The current state of the managed care group

The current state of the managed care group

Monday, March 28, 2011

Reform Proposal

Our current establishment of a firm concept of what managed care is also comes with the recognition of flaws within the system. Clearly there are areas in healthcare that need serious reform. This proposal will focus on reorganizing the review process of managed care to include patient feedback and review. The managed care organization should act to implement a system for patient review in order to highlight areas of weakness in the care that patients were given.
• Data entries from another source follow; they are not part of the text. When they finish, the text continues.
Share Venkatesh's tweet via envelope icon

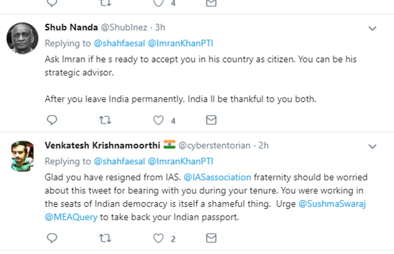tap(211, 238)
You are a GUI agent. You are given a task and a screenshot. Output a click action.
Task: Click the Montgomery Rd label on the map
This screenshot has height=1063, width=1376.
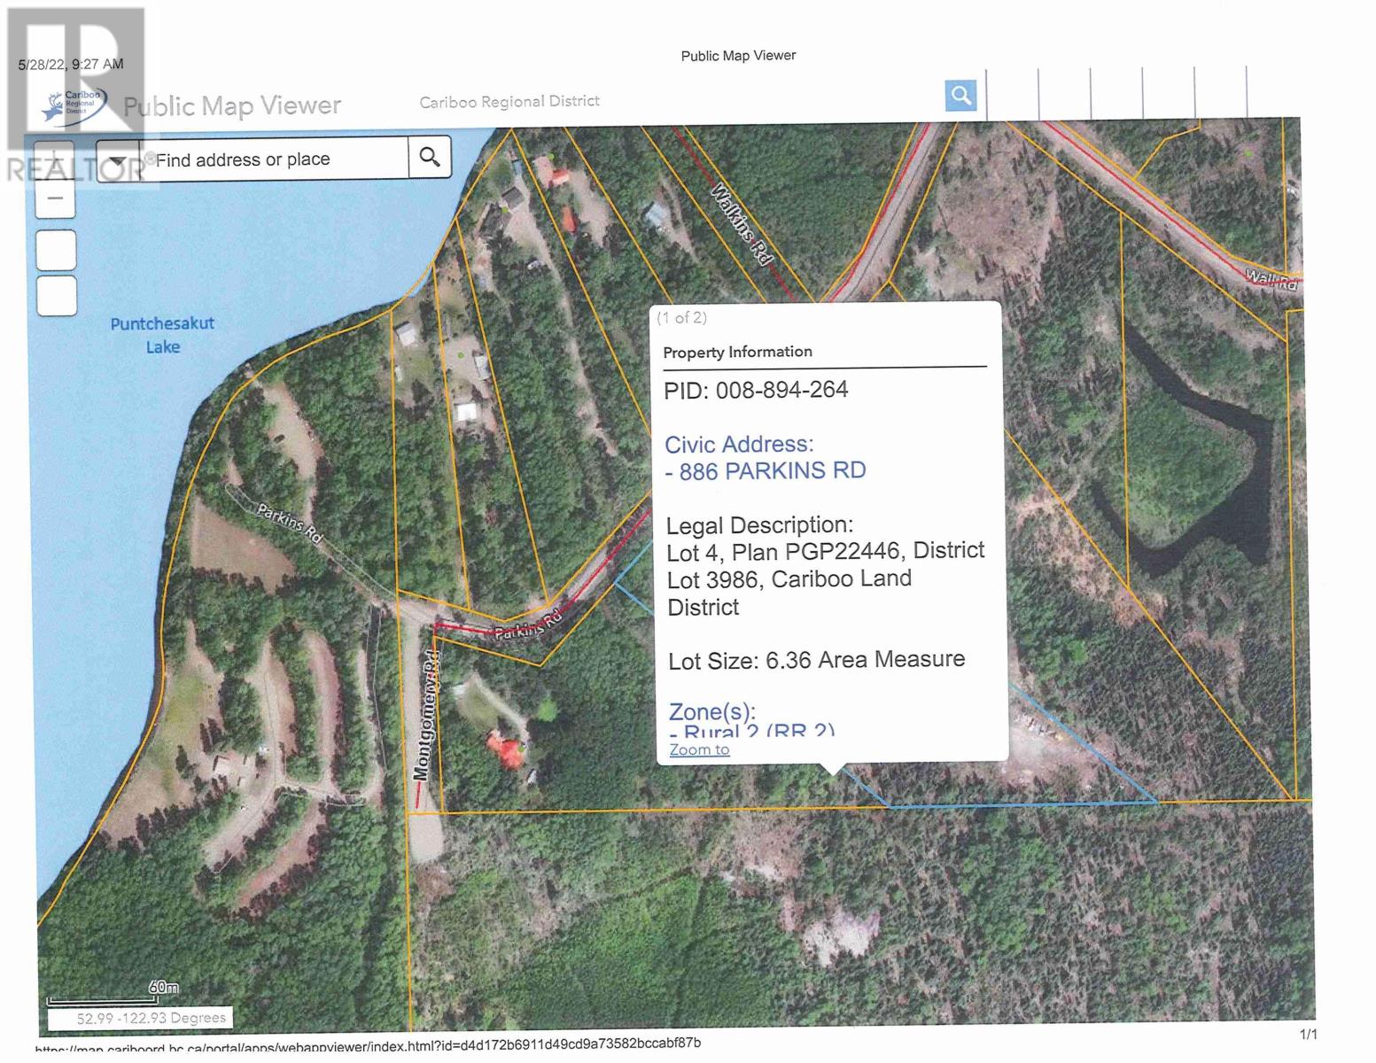(x=426, y=717)
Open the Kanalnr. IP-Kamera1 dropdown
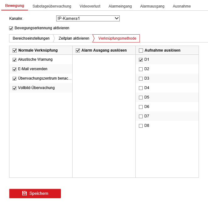The height and width of the screenshot is (208, 208). (x=88, y=19)
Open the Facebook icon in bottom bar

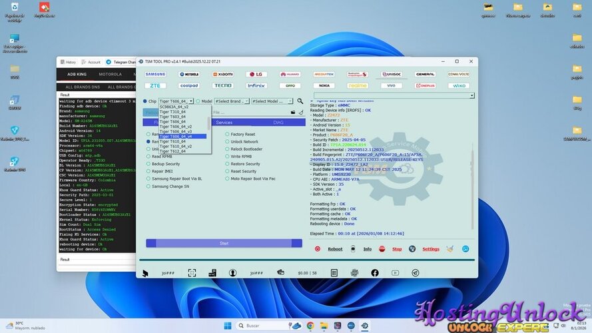coord(375,272)
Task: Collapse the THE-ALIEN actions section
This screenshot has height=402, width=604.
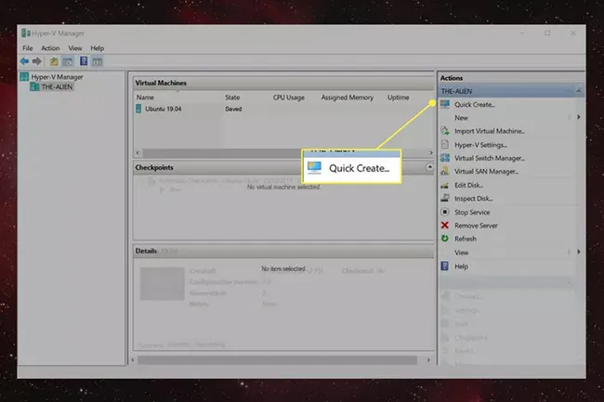Action: pos(578,91)
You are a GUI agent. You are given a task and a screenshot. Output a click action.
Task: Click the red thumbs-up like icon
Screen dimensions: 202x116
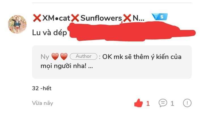[x=139, y=103]

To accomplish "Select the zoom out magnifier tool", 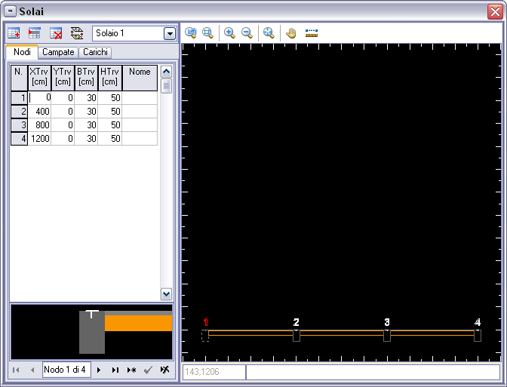I will point(247,33).
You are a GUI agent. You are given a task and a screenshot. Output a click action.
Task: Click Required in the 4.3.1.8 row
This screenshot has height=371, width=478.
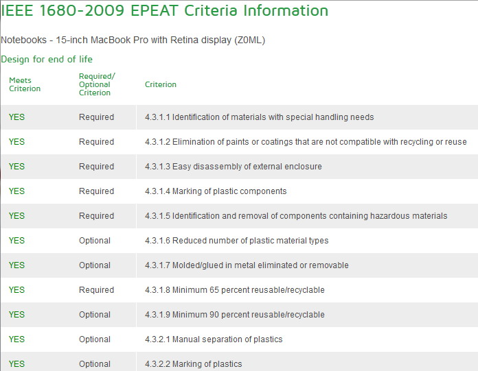[96, 290]
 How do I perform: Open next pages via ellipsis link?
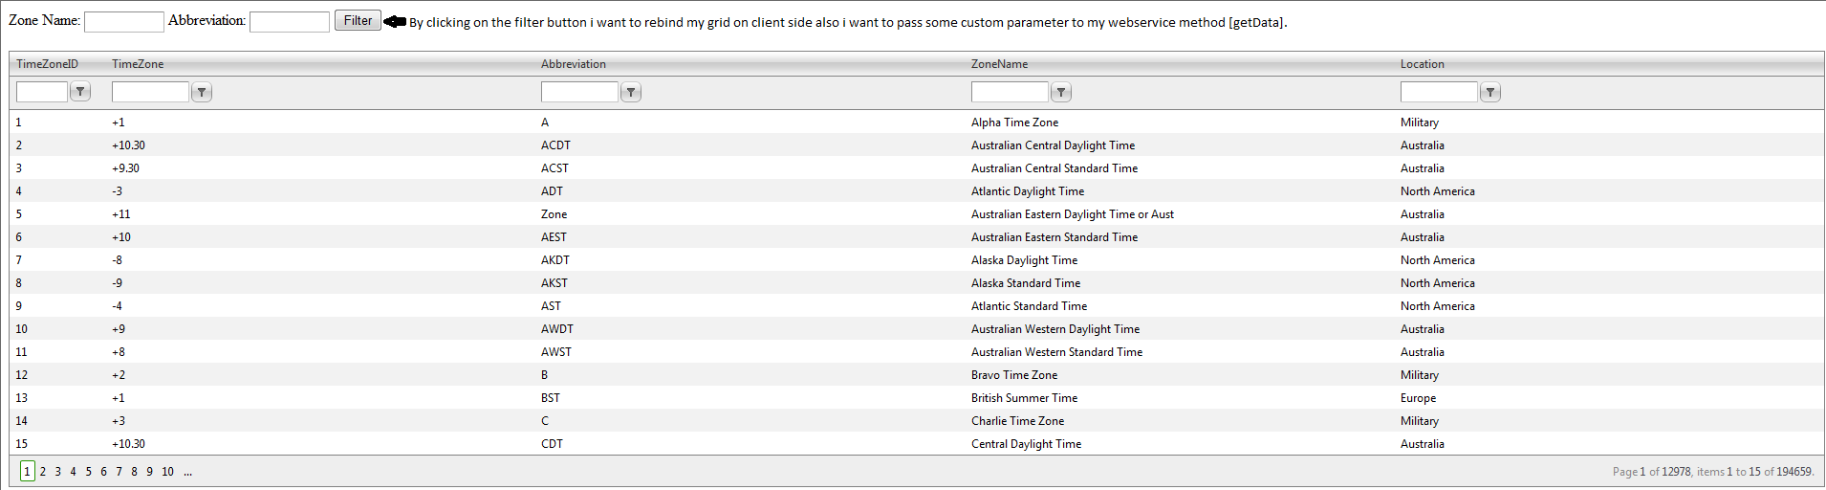[188, 472]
Currently, a review system is already in place for analyzing patient treatment after the services have been delivered, which is called Retrospective Utilization Review. This type of review assesses the appropriateness of the care given, but could be improved by adding patient satisfaction surveys to the tools it uses for assessment. While there are already patient review mechanisms placed in some areas of managed care, such as The Consumer Assessment of Health Plans Survey in the Medicaid managed care program, patient review and input not only needs to be further implemented, but the way the surveys are accessed needs to be improved in order to actually lead to improvements in care. They need to be seen not as a threat to physicians and providers as a way to expose certain people who are not doing their job, but instead they need to be formative, guiding change (Lleffe, Wilcock). They can emphasis certain problems, such as the dignity of elderly patients and problems with discharge, so that corrective actions can be taken.
Patient satisfaction surveys can improve cost, access, and quality. Cost can be improved because for one, patient satisfaction leads to a specific organization being made a person’s first choice, and also, by bringing to light problems that, if fixed, would reduce costs. For example, here is a statement from a patient survey response, “Seeing more than one doctor meant the right hand did not know what the left was doing, only my persistent asking got a response and eventually got me a discharge at 7:30 at night” (Lleffe, Wilcock). Clearly this statement shows that because of lack of communication between the physicians the patient had to stay longer than necessary in the hospital, increasing the cost of their stay. This is just one example of ways feedback can improve cost, and this statement also shows how they can improve the quality of care. In general, by having patient feedback you have a collaborative way to measure what types of problems a certain organization has and then find ways to improve upon them. In addition, incentives, possibly through bonuses, can provide rewards to employees of hospitals who are excelling in patient satisfaction. Patient feedback surveys allow for the satisfaction to be measured and reward to be distributed. With a financial reward as an incentive, employees would be more likely to try to improve the patient care, therefore improving quality. And finally, there are ways that patient feedback can improve access. For example, an article discussing the effect of patient feedback at Seton Health St. Mary’s in Troy, NY talked about their experience with patient satisfaction surveys and results(Williams). In one case, after the physicians started doing post-discharge phone calls, there was an immediate impact on the hospitals scores. The hospital recognized this substantial impact, and implemented a program for post-discharge phone calls, therefore improving the access of the patient because it is another source of interaction available to them to improve their health that they might not have otherwise had due to things such as lack of transportation.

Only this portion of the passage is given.